EXTRACT TO READ
Segment Open

SchoolHouse Connection recognizes the value of statewide assessments as a tool for parents, communities, schools, and systems of education to gain insights into how well students are being served, including factors that might impact achievement. We recently joined over 40 education and civil rights organizations in signing onto a statement regarding the administration of statewide assessments, and are pleased to see that ED will not consider blanket waivers of the critical civil rights component of the Elementary and Secondary Education Act (ESEA) that requires high quality, statewide assessments. While we acknowledge that assessment data for this school year will have an asterisk next to it in the history books, this information is still critical to help us understand what our systems of education need in order to serve all students well.
We are also acutely aware that, under the current conditions of learning with many students struggling to access virtual classrooms and stay connected consistently, moving forward with traditional statewide end-of-year assessments could unintentionally punish the approximately 1.5 million (now likely higher due to the economic crisis) students experiencing homelessness across the country. For example:
- In schools and districts that offer in-person testing sites, lack of transportation can serve as a barrier for students experiencing homelessness to participate in assessments in-person.
- In schools and districts that choose to offer remote assessments, access to technology and WiFi can be a barrier for students experiencing homelessness, who have struggled across states throughout the school year to gain consistent access to these resources.
- The weighting of statewide assessments as part of a students’ final course grade can negatively impact students experiencing homelessness, who might not have had access to technology or transportation to participate fully in distance learning during the school year or to take the assessment. In some cases, this could lead to a student failing a course because they are unable to take the statewide assessment.
Without necessary and thoughtful accommodations, we risk losing information about the educational attainment of 1.5 million students experiencing homelessness, many of whom are African American, Hispanic, and American Indian/Alaska Native, English learners, and students with disabilities. For assessment data to empower stakeholders to make decisions that will serve all students well, it is imperative that we make every effort to ensure students experiencing homelessness are not left out, and that the specific challenges they face are addressed.

Segment Closed

GIVEN RECORDS
Segment Open

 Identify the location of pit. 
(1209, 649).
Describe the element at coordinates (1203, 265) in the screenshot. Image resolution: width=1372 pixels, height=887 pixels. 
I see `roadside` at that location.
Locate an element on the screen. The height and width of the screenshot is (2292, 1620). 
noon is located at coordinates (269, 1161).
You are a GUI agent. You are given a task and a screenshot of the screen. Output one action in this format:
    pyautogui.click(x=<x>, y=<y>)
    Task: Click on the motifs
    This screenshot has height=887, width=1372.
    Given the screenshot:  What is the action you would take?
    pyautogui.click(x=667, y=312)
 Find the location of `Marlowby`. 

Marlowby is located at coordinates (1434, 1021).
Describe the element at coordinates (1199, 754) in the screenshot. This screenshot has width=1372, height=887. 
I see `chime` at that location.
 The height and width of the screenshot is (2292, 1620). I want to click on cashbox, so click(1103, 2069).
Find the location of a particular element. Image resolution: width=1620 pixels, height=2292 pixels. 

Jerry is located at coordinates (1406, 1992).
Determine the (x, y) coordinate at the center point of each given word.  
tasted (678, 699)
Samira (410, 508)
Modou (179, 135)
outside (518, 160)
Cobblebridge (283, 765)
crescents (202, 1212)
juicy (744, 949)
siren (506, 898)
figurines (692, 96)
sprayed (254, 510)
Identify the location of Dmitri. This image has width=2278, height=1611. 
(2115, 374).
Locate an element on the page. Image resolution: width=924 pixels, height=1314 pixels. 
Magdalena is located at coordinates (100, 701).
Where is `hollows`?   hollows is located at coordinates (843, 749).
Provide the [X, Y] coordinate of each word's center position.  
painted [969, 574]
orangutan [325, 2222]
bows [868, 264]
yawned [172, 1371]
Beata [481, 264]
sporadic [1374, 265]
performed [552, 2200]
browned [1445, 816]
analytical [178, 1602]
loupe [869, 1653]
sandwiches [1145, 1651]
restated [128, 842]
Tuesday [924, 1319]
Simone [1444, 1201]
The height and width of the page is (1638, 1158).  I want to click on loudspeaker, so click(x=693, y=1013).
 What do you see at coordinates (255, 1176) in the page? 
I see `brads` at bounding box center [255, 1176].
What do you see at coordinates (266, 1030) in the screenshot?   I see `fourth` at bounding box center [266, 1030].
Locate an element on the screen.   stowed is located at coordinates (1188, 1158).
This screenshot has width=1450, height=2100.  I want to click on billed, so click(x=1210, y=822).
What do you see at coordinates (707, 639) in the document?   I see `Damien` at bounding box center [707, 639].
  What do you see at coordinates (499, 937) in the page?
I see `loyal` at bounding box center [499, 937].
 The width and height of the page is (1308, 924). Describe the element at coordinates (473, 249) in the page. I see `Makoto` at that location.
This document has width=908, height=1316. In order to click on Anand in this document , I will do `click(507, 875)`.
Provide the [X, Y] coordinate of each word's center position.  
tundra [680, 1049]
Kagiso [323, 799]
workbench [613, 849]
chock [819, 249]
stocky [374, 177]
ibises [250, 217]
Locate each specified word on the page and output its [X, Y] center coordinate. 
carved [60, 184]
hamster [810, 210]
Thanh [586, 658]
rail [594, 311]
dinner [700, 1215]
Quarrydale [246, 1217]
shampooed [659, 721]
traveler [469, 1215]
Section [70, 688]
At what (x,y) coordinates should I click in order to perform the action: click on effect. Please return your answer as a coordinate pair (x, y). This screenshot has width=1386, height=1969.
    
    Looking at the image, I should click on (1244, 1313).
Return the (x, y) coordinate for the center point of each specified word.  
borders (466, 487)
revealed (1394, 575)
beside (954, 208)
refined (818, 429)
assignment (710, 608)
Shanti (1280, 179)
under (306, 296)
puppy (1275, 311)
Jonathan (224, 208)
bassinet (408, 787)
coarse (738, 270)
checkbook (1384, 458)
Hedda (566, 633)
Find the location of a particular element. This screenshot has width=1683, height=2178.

Segment Closed

PROMPT 1
According to the text on statewide assessments, about how many students across the country are experiencing homelessness?
PROMPT 2
Please extend the text on statewide assessments, picking up after its last sentence.
The items have no connection to the text on statewide assessments.

EXPECTED OUTPUT 1
Approximately 1.5 million, and now likely higher due to the economic crisis.

EXPECTED OUTPUT 2
Therefore, while we support the impetus for maintaining statewide end-of-year assessments, the following assurances must be made in order to ensure that our students who are furthest from opportunity are not further set back:
- ED should provide additional guidance to states regarding assessments, specifying the needs of students experiencing homelessness as a priority and outlining ways in which SEAs and LEAs can ensure those students are being served.
- SEAs and LEAs should provide guidance clarifying that students will not be penalized if they are unable to access the assessment virtually or if distance learning impacts their performance.
- SEAs and LEAs must make every effort to accommodate students who are trying their best to access remote learning with significantly limited resources. Funds from the Elementary and Secondary School Emergency Relief (ESSER) should be used to ensure these supports are in place. This includes providing transportation, access to technology, and staff time to inform, track, and assist students.
- SEAs and LEAs should utilize assessment data to address students’ needs, particularly in light of the unevenness of learning during the pandemic.
SchoolHouse Connection is committed to working with ED, state and local education agencies, and others to ensure students experiencing homelessness have the resources, access, and opportunity to fully participate in statewide assessments.